I am trying to configure logstash to manage my various log sources, one of which is Mongrel2. The format used by Mongrel2 is tnetstring
, where a log message will take the form
86:9:localhost,12:192.168.33.1,5:57089#10:1411396297#3:GET,1:/,8:HTTP/1.1,3:200#6:145978#]
I want to write my own grok patterns to extract certain fields from the above format. I started by testing my regex on the above message here, the regex is
^(?:[^:]*\:){2}([^,]*)
this matches localhost
. When I use the same regex as a grok pattern in the form
TEST ^(?:[^:]*\:){2}([^,]*)
MONGREL %{TEST:test}
and configure logstash with
filter {
grok {
match => [ "message", "%{MONGREL}" ]
}
}
the same regex results in the match 86:9:localhost
. I can't figure out where I am going wrong? Is is that the regex engine I was using to test is based on Python but the grok filter regex is based on Onigurama?

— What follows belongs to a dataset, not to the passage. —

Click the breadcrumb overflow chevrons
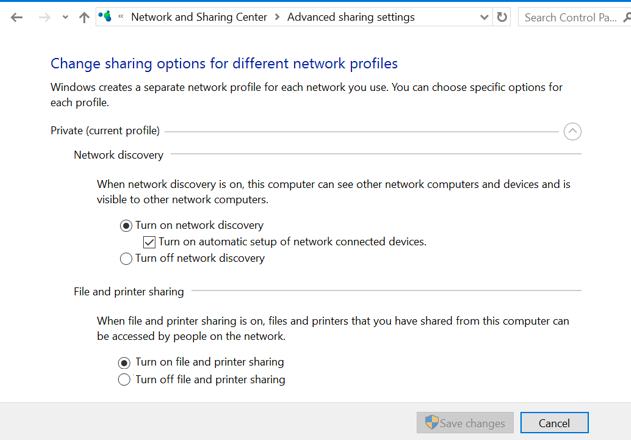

Currently testing it in grokdebug with the following input
86:9:localhost,12:192.168.33.1,5:57089#10:1411396297#3:GET,1:/,8:HTTP/1.1,3:200#6:145978#]
and the following pattern
(?<hostname>^(?:[^:]*\:){2}([^,]*))
resulting in
{
"hostname": [
[
"86:9:localhost"
]
]
}
where I want
{
"hostname": [
[
"localhost"
]
]
}
A pattern like this will extract the host name:
^(\d+)?:(\d+)?:(?<hostname>[^,]+),
Or writing it in a similar manner that you already wrote it:
^(?:[^:]*\:){2}(?<hostname>[^,]*)
The capture name needs to be inside the parenthesis that you want to capture... your pattern was capturing everything up to that point.